Pipeline industry concerns about the increasing duration of permitting are already well documented, dating back to early 2012. In a study published that year, a DC-based trade association found, based primarily on a survey of select pipeline company personnel, that after the enactment of EPAct, there was a substantial increase in the number of projects which were taking longer than the 90 days established by FERC to receive the “applicable Federal authorizations.” In February of 2013, the Government Accountability Office (GAO) issued a report of the GAO’s selective review of projects in which applicants utilized the pre-filing process. The GAO found that the average processing time from pre-filing to certification ranged widely, from 370 to 886 days. Neither study provided detailed analysis of the underlying data regarding the length of time that projects spent in pre-filing, the environmental review phase, the Certificate review phase, or the construction phase. The study also stopped short of any discussion of the variables impacting each phase, including a sensitivities analysis.
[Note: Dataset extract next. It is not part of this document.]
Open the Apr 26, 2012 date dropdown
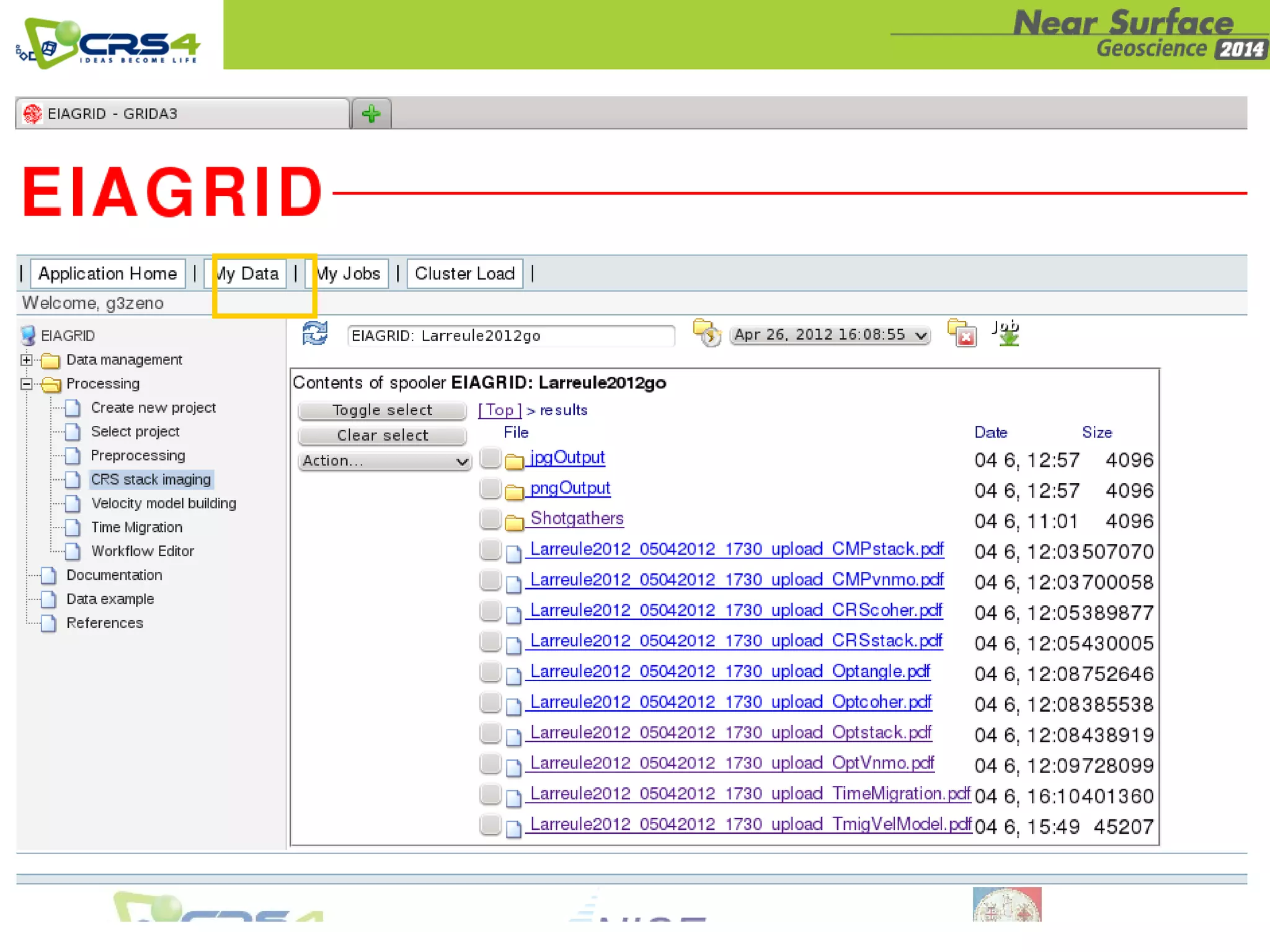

In response to industry concerns and with these studies in hand, several members of Congress introduced bills to address the issue, but with limited success. For example, Congressman Mike Pompeo, who President-elect Trump recently nominated to head the Central Intelligence Agency, introduced HR 1900, the Natural Gas Pipeline Permitting Reform Act. This bill sought to cap the FERC review process at 12 months, and restated the EPAct’s 90-day time limit for cooperating agencies. His bill passed the House on two separate occasions, but failed to gain enough momentum to make it through the Senate.
Senator Lisa Murkowski had better luck. Her bill passed the Senate and House and was undergoing review at the end of the 2016, but it became the victim of timing, with House Republicans refusing to deliberate further following the election of Donald Trump. Murkowski’s bill provided that the FERC would establish deadlines for delegated cooperating agency permits, and provided that if a permit was late, the head of the relevant agency must then provide Congress and FERC with an implementation plan to ensure completion. But this doesn’t necessarily give the FERC much in the way of teeth. The bill would have added yet another layer of bureaucracy by introducing the Congress into the corrective action. Representative Rodney Davis, who introduced the FAST Act, which was enacted in 2015, made a similar attempt at increasing transparency by requiring clear reporting of necessary permits on a federally maintained dashboard. However, the FAST Act does not directly address pipeline permitting timelines or gives the FERC much in the way of enforcement power.
These prior attempts at solving the pipeline permitting problem suggest that the Trump administration may continue to address the issue with one or a combination of prior legislative attempts. Before jumping into crafting legislation, we suggest that legislators, FERC, other agencies, and those who seek to influence the discourse take some time to better understand the problem. First off, where are the delays and what are the drivers? Relatedly, can all the blame be placed on state agencies and increasingly active protestors? Delays in permitting often arise when planned pipeline routes are altered or company suggested mitigation efforts are deemed incomplete. These circumstances cause agencies to revisit matters originally settled or presumed to be a non issue, resulting in delays to final decisions. With more informed planning and a data-driven debate, natural gas pipeline companies may be able to bring about meaningful change.